* DESCRIÇÃO DO PROBLEMA *
Transcreva sem nenhuma alteração as linhas que vão da que contém "Find the location of a particular element. This" até a que contém "y-tick-label: 30 is", inclusive.

* MATERIAL DE ESTUDO *
══════════════════════════════
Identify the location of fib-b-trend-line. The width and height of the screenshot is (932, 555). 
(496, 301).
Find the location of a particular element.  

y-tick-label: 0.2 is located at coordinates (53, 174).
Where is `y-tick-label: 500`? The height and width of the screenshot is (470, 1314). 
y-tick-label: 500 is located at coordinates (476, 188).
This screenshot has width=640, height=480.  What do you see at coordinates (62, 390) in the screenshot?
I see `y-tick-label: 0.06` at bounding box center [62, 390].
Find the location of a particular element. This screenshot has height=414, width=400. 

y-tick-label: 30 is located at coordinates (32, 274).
══════════════════════════════
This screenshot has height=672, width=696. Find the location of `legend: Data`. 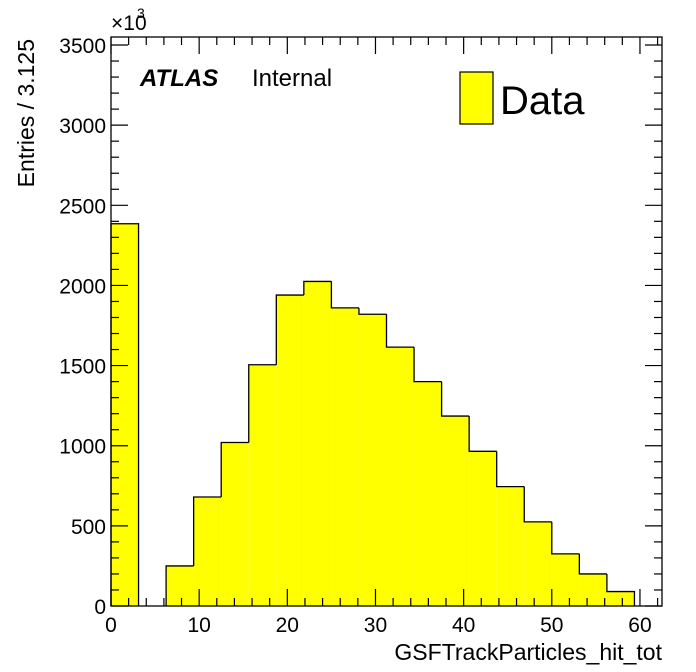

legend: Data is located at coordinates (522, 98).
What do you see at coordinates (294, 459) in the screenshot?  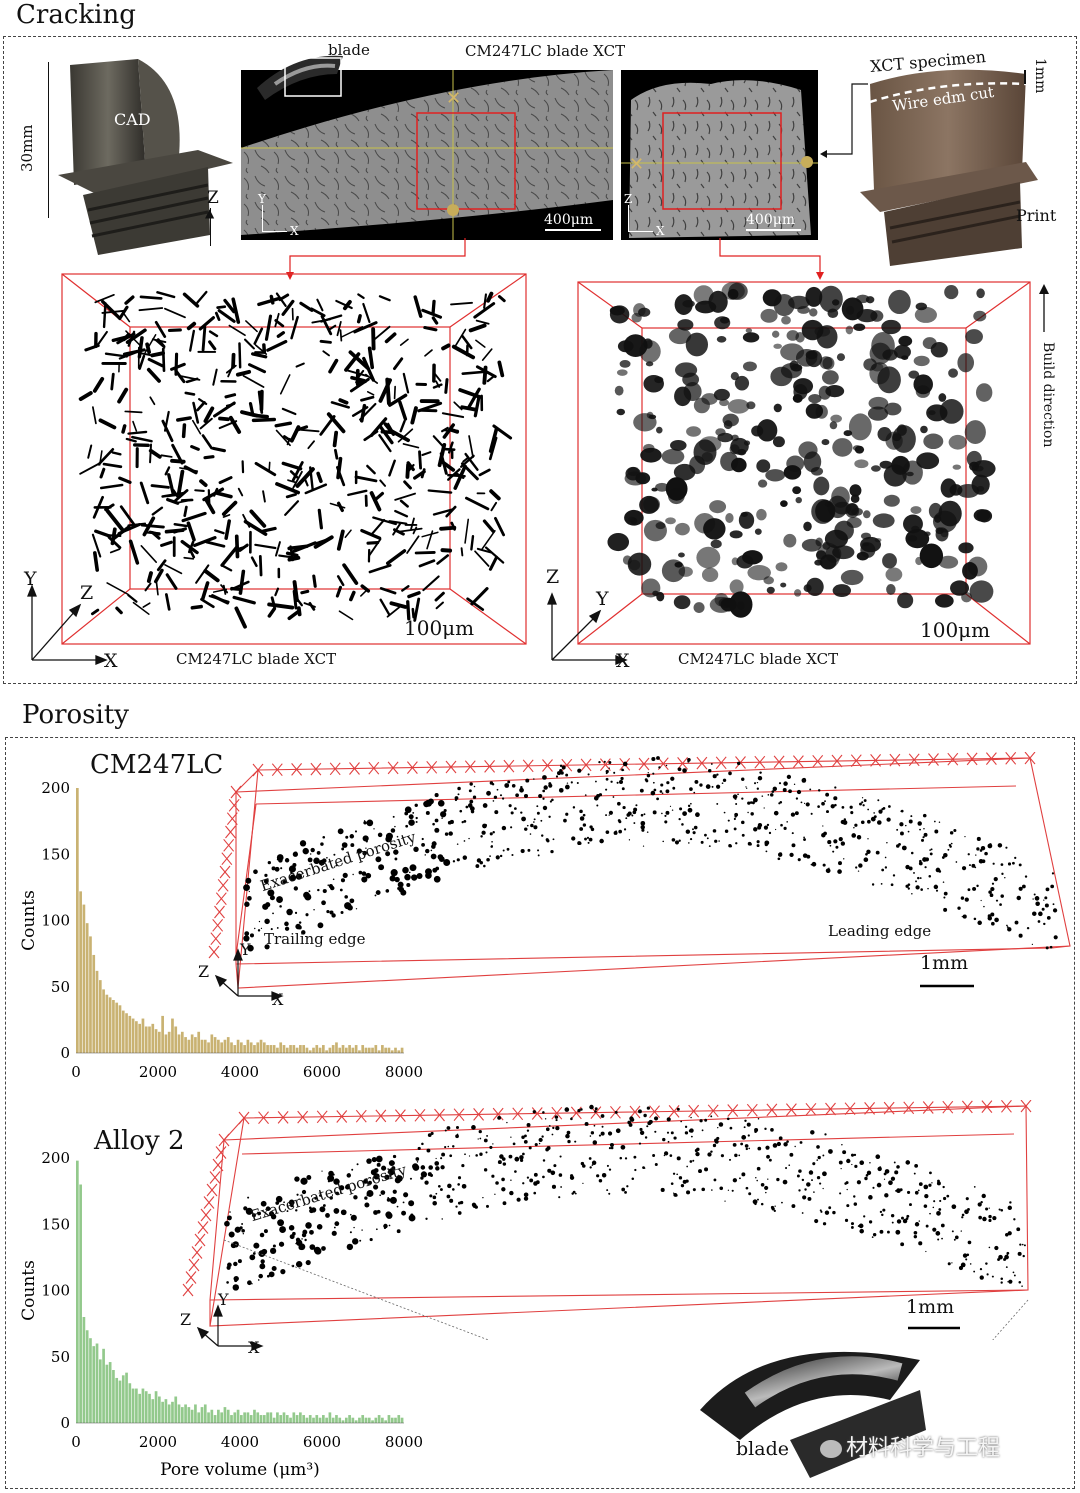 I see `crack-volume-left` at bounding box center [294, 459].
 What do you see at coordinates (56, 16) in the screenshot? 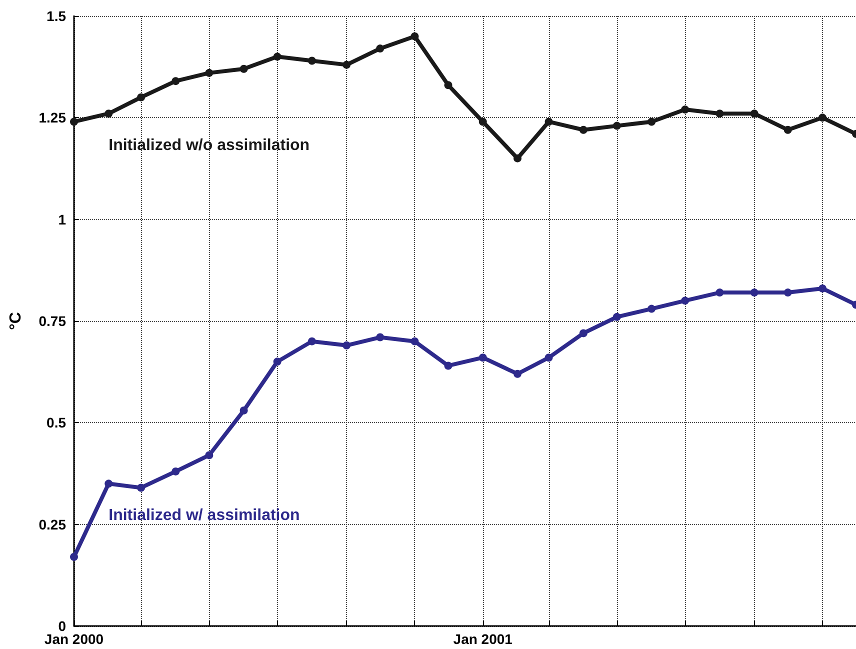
══════════════════════════════
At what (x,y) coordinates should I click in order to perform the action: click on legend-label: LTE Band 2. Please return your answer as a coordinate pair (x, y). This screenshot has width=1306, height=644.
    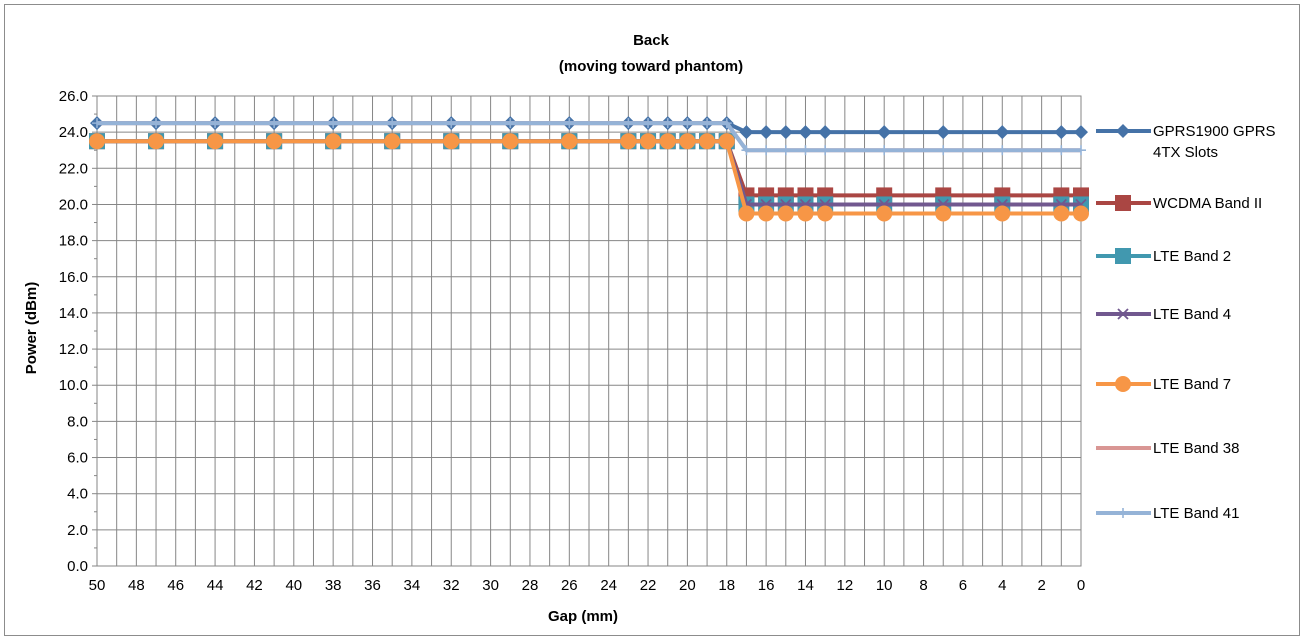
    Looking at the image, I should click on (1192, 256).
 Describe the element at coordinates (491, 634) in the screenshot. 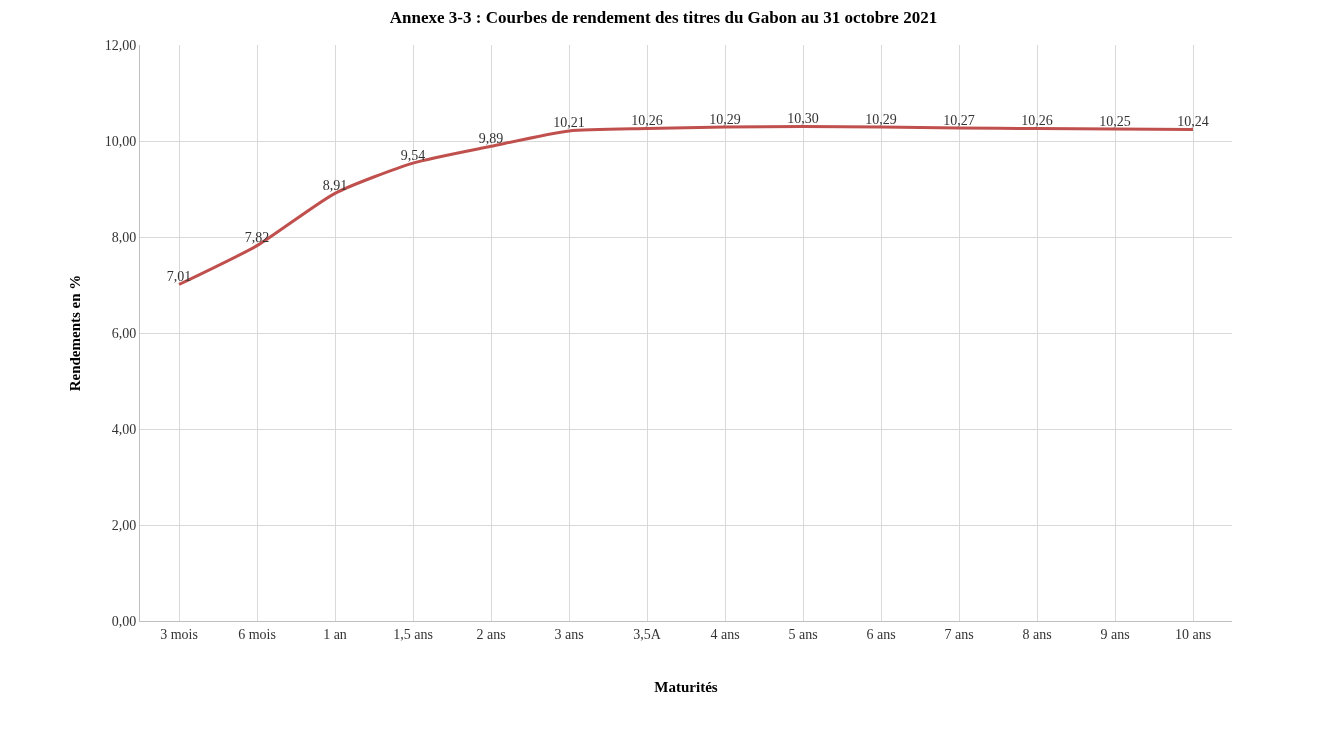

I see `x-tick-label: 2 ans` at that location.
══════════════════════════════
* RESULTADO DA TAREFA *
Find the location of a particular element. This screenshot has height=414, width=400. 

y-tick-label: 30 is located at coordinates (32, 274).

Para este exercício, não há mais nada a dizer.